== QUELLDOKUMENT ==
● ● ● ● ● ● ●
Entscheidungsstichwort (Thema)

Anforderungen an die Begründung eines Ordnungsgeldbeschlusses

 

Orientierungssatz

1. Die Entscheidung des Gerichts über die Verhängung eines Ordnungsgeldes nach § 202 SGG i. V. m. §§ 141 Abs. 3, 380, 381 ZPO steht im Ermessen des Gerichts. Die Begründung des entsprechenden Beschlusses muss die tragenden Ermessenserwägungen zum Grund der Festsetzung und zur Höhe des Ordnungsgeldes enthalten. Lässt der Beschluss Ermessenserwägungen nur zur Höhe erkennen, nicht aber zu der Frage, ob ein Ordnungsgeld verhängt wird, so ist er rechtswidrig ergangen und aufzuheben.

2. Das Beschwerdeverfahren gegen einen Ordnungsgeldbeschluss ist ein selbständiges Zwischenverfahren, das einer eigenen Kostenentscheidung bedarf. Wird der Ordnungsgeldbeschluss aufgehoben, so hat entsprechend § 21 Abs. 1 GKG die Staatskasse die Kosten des Beschwerdeverfahrens zu tragen.

 

Tenor

Auf die Beschwerde des Klägers wird der Beschluss des Sozialgerichts Darmstadt vom 27. Januar 2017 aufgehoben.

Die Staatskasse hat dem Kläger seine notwendigen außergerichtlichen Kosten des Beschwerdeverfahrens zu erstatten.

 

Gründe

Die am 6. März 2017 beim Sozialgericht Darmstadt eingegangene Beschwerde des Klägers mit dem sinngemäßen Antrag,

den Beschluss des Sozialgerichts Darmstadt vom 27. Januar 2017 aufzuheben, hilfsweise die Höhe des Ordnungsgeldes auf 50,00 Euro herabzusetzen,

ist begründet.

Rechtsgrundlage für die Festsetzung von Ordnungsgeld ist § 202 Sozialgerichtsgesetz (SGG) i. V. m. §§ 141 Abs. 3, 380, 381 Abs. 1 Zivilprozessordnung (ZPO). Danach kann das Gericht gegen einen Beteiligten, dessen persönliches Erscheinen angeordnet war, ein Ordnungsgeld festsetzen, wenn er ohne genügende Entschuldigung zu dem Termin nicht erschienen ist. Nach § 381 Abs. 1 Satz 1 ZPO unterbleibt die Festsetzung eines Ordnungsmittels, wenn glaubhaft gemacht wird, dass die Ladung nicht rechtzeitig zugegangen ist oder wenn das Ausbleiben genügend entschuldigt ist.
● ● ● ● ● ● ●
== KURZE ÜBUNG 1 ==
Führe aus der Auflistung unten jede Zeile auf, in der das Wort „Open“ vorkommt. Groß- und Kleinschreibung ist zu beachten.
● ● ● ● ● ● ●
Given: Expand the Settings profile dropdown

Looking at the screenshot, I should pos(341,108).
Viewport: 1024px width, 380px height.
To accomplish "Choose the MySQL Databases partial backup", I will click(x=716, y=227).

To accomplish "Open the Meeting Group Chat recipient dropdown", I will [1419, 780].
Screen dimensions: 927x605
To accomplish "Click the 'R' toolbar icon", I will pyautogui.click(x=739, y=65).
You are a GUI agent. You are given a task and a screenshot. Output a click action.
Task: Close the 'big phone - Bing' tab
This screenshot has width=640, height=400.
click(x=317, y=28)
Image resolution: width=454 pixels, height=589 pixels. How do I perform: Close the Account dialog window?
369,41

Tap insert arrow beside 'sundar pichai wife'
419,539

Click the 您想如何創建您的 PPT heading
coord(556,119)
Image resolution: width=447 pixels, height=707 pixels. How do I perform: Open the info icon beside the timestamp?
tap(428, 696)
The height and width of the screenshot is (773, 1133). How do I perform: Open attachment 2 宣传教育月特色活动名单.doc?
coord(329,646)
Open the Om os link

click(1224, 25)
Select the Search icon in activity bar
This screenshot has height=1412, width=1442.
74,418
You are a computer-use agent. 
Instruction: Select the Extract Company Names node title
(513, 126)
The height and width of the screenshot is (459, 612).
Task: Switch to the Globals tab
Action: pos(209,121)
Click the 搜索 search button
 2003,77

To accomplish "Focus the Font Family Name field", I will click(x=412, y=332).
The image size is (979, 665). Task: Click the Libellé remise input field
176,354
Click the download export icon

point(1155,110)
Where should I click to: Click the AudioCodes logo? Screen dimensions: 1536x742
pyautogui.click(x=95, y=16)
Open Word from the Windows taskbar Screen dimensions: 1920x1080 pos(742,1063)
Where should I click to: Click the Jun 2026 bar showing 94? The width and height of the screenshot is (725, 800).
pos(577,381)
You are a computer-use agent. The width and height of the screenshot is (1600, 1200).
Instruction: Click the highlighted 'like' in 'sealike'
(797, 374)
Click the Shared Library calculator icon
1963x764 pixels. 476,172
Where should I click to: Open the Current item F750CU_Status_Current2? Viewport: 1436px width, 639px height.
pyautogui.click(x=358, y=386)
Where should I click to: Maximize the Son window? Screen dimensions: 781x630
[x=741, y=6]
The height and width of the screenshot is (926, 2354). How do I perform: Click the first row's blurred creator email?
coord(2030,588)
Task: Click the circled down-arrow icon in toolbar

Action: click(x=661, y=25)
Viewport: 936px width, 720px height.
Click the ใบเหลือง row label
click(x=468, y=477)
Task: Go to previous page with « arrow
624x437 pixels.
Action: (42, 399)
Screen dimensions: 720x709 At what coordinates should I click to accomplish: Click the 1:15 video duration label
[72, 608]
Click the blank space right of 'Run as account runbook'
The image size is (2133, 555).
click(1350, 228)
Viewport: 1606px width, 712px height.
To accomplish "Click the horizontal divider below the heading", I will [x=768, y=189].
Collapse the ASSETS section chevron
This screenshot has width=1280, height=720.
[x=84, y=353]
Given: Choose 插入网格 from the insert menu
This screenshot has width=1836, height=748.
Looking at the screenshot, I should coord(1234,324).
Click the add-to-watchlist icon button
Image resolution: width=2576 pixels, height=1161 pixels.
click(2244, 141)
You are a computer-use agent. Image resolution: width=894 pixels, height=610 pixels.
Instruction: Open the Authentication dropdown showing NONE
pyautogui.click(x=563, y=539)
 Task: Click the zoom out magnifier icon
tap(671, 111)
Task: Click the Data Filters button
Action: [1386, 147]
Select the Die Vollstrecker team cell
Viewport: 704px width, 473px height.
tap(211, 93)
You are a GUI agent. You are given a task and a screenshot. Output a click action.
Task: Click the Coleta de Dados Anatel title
● ● ● ● ● ● ●
== KURZE ÜBUNG 2 ==
Nenne bitte alle Paragraphen, die im Quelldokument oben zitiert werden, jeden einmal und mit der Abkürzung seines Gesetzes.

== RICHTIGE AUSGABE 1 ==
To accomplish "Open the Meeting Group Chat recipient dropdown", I will [1419, 780].
Image resolution: width=447 pixels, height=707 pixels. How do I perform: Open the info icon beside the timestamp?
The height and width of the screenshot is (773, 1133). How do I perform: Open attachment 2 宣传教育月特色活动名单.doc?
Open the Om os link
Open Word from the Windows taskbar Screen dimensions: 1920x1080 pos(742,1063)
Where should I click to: Open the Current item F750CU_Status_Current2? Viewport: 1436px width, 639px height.
Instruction: Open the Authentication dropdown showing NONE

== RICHTIGE AUSGABE 2 ==
§ 202 SGG, § 141 ZPO, § 380 ZPO, § 381 ZPO, § 21 GKG